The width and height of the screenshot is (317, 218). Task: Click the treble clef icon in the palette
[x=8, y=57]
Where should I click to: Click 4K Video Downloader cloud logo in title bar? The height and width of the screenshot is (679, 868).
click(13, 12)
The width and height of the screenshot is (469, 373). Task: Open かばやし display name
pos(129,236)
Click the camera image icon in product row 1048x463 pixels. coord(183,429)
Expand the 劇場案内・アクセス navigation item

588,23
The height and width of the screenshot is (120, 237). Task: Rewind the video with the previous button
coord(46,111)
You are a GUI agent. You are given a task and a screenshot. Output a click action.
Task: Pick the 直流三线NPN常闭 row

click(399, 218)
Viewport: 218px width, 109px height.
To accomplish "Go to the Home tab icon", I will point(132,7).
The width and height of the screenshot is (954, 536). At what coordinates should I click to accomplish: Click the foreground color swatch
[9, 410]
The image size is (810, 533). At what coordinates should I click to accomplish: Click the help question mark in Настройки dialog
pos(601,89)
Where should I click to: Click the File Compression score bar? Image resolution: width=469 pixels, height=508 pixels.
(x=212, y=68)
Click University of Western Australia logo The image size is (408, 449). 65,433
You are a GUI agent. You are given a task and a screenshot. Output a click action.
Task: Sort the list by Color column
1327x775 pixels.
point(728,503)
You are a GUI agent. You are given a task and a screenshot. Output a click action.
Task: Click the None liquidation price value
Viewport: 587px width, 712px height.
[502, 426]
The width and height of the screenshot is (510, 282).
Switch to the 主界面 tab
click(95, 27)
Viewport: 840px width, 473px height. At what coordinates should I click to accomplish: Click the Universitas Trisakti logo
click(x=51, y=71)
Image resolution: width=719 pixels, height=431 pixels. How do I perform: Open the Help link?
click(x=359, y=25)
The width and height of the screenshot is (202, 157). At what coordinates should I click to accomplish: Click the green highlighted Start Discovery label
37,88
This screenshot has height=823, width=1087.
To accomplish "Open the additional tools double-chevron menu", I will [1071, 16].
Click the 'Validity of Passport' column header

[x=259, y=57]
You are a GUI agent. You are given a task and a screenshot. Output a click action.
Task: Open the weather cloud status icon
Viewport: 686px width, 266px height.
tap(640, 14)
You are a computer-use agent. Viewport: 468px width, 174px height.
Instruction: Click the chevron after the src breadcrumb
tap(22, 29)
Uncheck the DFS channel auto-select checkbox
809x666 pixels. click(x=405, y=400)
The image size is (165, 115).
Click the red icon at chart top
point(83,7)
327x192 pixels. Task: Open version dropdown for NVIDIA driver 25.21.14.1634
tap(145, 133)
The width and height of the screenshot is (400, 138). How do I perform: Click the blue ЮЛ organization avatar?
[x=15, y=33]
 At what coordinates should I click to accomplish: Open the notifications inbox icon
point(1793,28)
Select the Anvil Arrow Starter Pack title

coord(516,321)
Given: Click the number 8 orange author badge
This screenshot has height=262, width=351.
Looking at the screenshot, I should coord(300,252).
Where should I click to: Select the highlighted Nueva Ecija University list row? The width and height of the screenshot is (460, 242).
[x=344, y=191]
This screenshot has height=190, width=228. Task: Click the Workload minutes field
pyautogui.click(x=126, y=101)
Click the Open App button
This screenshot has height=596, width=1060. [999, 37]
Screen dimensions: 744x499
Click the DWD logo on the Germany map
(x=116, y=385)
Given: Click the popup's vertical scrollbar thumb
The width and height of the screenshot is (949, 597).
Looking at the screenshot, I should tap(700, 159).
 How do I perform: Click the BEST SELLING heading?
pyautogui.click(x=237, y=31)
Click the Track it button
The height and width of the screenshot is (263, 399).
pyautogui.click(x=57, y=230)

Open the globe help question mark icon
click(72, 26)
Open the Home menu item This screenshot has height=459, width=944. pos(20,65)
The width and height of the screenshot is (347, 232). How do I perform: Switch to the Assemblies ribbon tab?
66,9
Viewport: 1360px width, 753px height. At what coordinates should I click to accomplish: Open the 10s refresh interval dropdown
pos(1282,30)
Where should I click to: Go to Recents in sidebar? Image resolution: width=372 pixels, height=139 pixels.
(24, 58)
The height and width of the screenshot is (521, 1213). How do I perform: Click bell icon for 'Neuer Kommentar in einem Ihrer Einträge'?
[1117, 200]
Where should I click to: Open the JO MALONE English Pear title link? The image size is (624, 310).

^^^^

Assignment:
If a line contains the word "Home", it counts; say how many such lines the records hold, and give only that number.

Exercise answer:
2